Comments on "Understanding wavefunction values"

Mitchell Porter pointed out some important mistakes, leading to a Physics Stack Exchange discussion that (hopefully) corrected some of my misunderstandings.

• I misused the word “spinor" thinking it referred to any vector acted on by the matrices associated with a Clifford Algebra. It doesn’t. A spinor is specifically acted on by a particular subset of the Clifford Algebra. I updated my post to not mention spinors and to call them vectors instead.

• The Clifford Algebra might not be the most general algebra that’s relevant for describing objects in spacetime. It seems the “correct” algebra ultimately depends on which operations are used to define the invariants of the particles in question. The Clifford Algebra works for some cases, but it’s unclear to me whether it works for all cases, and there’s a good chance that it doesn’t. In any case, I updated my post to reflect this.

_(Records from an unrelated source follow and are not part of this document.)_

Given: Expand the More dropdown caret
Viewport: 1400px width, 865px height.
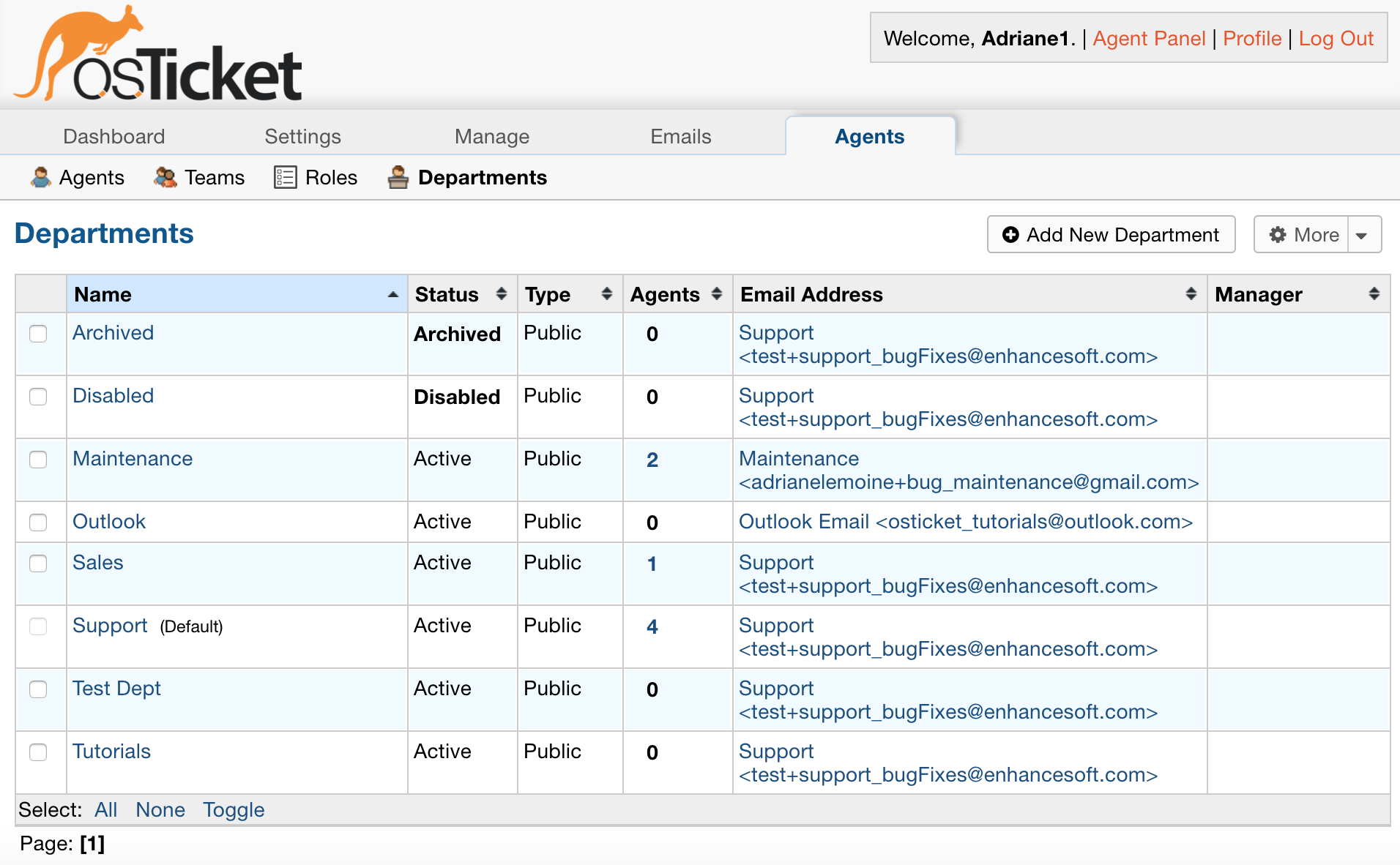Looking at the screenshot, I should pos(1362,236).
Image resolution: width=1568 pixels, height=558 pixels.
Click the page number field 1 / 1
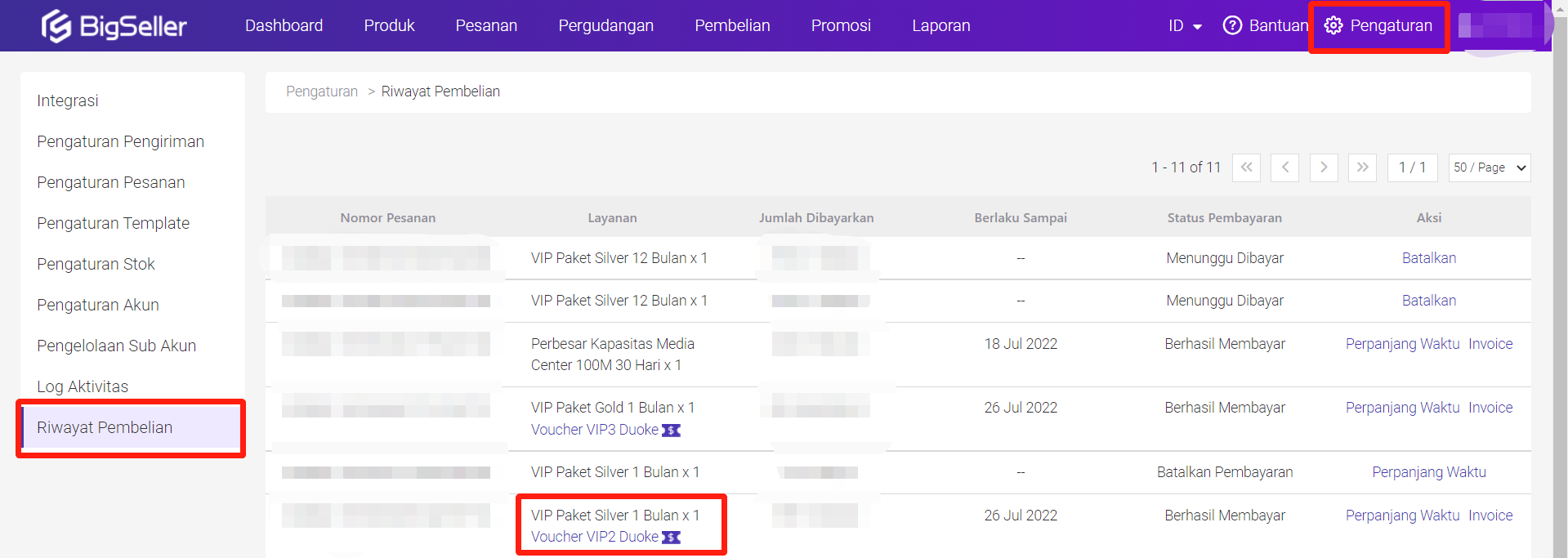(x=1412, y=167)
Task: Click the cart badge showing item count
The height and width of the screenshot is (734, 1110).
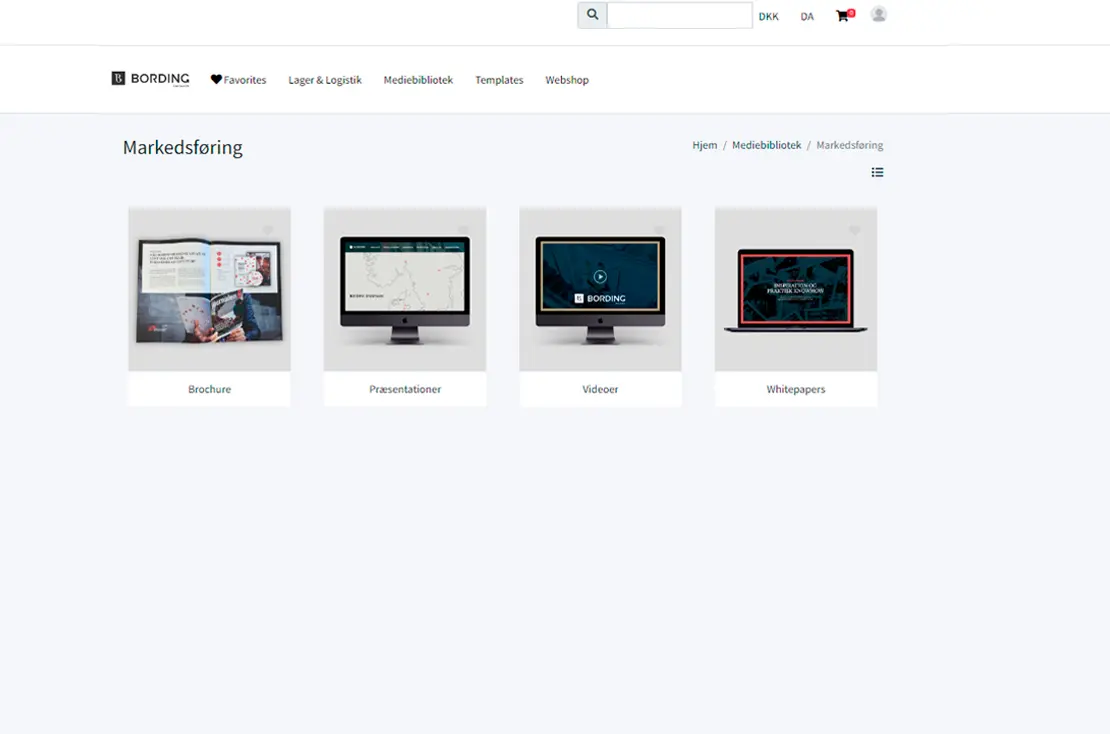Action: tap(851, 9)
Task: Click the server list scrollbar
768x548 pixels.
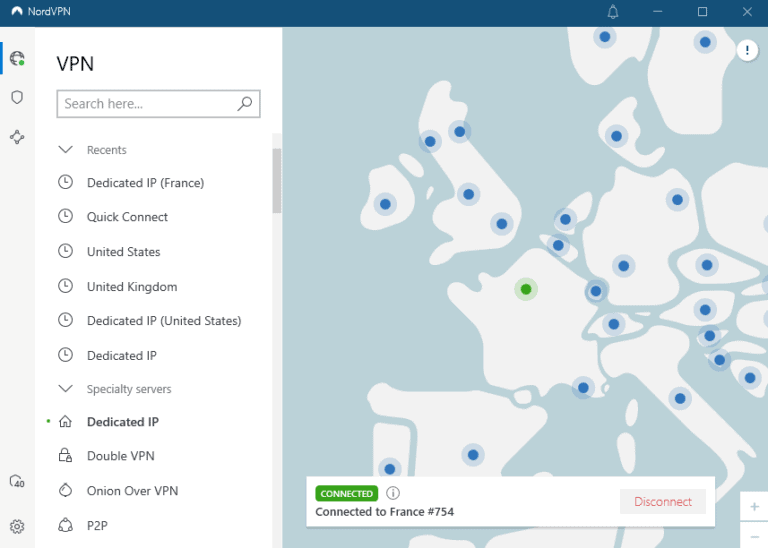Action: coord(277,181)
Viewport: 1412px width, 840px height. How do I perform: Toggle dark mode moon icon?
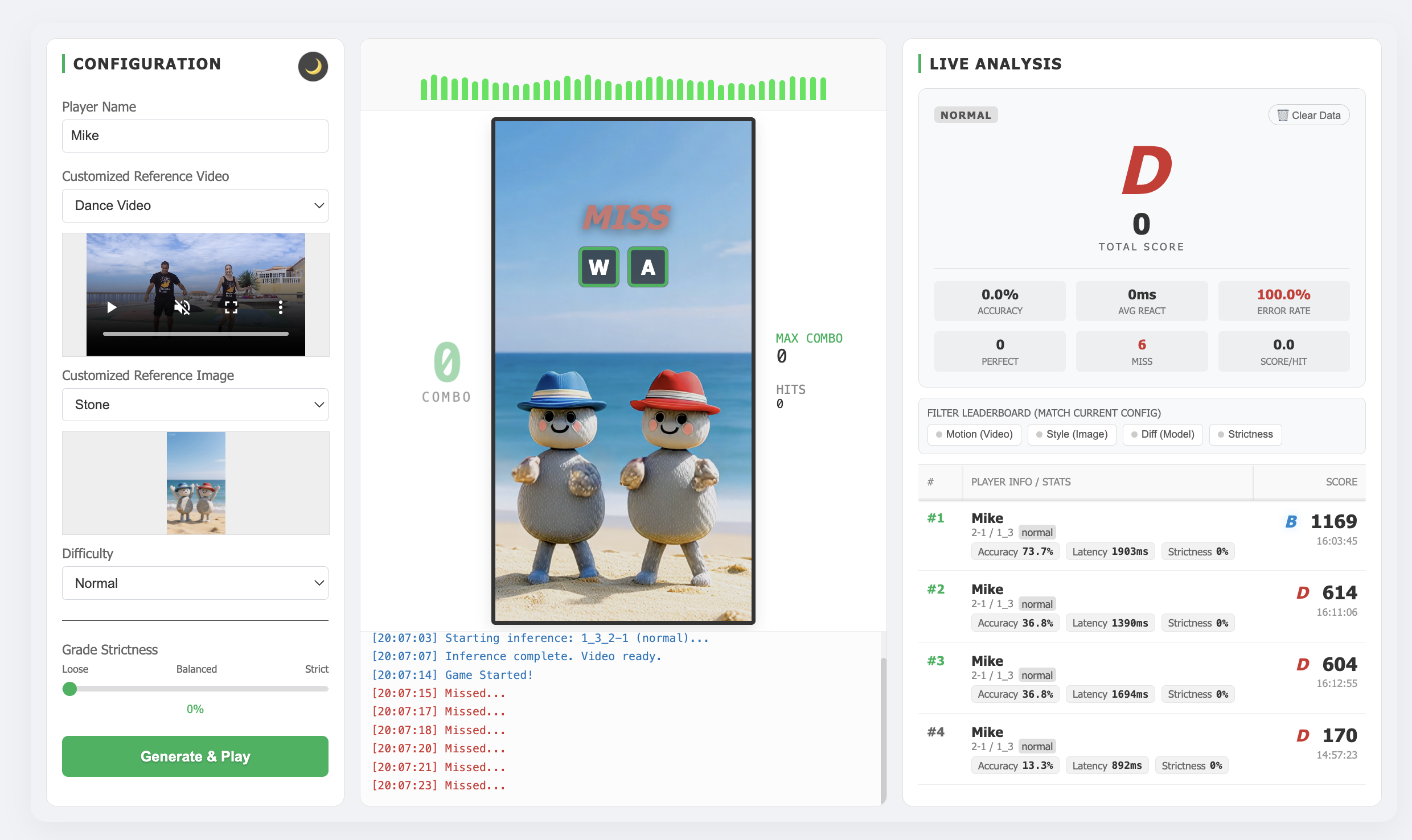[x=313, y=67]
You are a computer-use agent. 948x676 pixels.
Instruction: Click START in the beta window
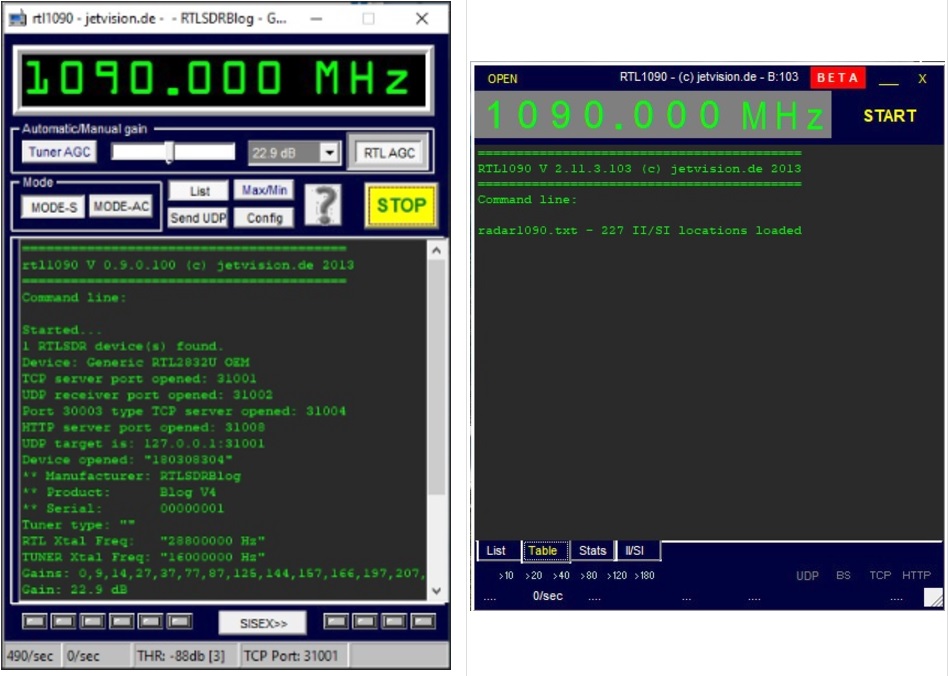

• An editor to my Stack Exchange question implicitly suggested that the explanation is relevant for fields, and not just wavefunctions. I considered updating my post to reflect this but decided against it since (1) I didn’t want to discuss the difference between fields and wavefunctions, and (2) my guess is that most people reading haven’t heard of fields, so I would need to introduce them first. I thought that would detract too much from the original point.

Also due to Mitchell Porter’s comments, I updated a case where I said the state acted on by the Clifford Algebra for spacetime could be represented as either a 2-quaternion vector or a 4-complex vector.

• Technically that’s correct, but it’s also very confusing. If you represent the Clifford Algebra as a 2x2 matrix of quaternions, then the state would be represented as a 2-quaternion vector. If you represent the Clifford Algebra as a 4x4 matrix of complex numbers, then the state would be represented as a 4-complex vector.

• There’s probably a good reason why physicists use the complex representation rather than the quaternion representation. In the fully general case of the algebra of 4x4 matrices, the two may be equivalent, but the complex value representation might be necessary for identifying useful subspaces. I’m unclear on this point, so I updated the post to get rid of the 2-quaternion option.

interstice on LessWrong pointed out a way to understand spinors.

• I personally don’t think it’s an intuitive explanation, but others might. Skipping the Clifford Algebra, you can look for ways to create matrices that describe the Lorentz Group, which describes the symmetries of relativistic spacetime. There happens to be a representation of this group as 2x2 complex matrices. The vectors associated with this group would be spinors.

• The Lorentz Group is the same group that gives rise to the Minkowski Metric used to define the Clifford Algebra for relativistic spacetime. That makes it pretty useful for intuitively understanding the equations of the spacetime Clifford Algebra.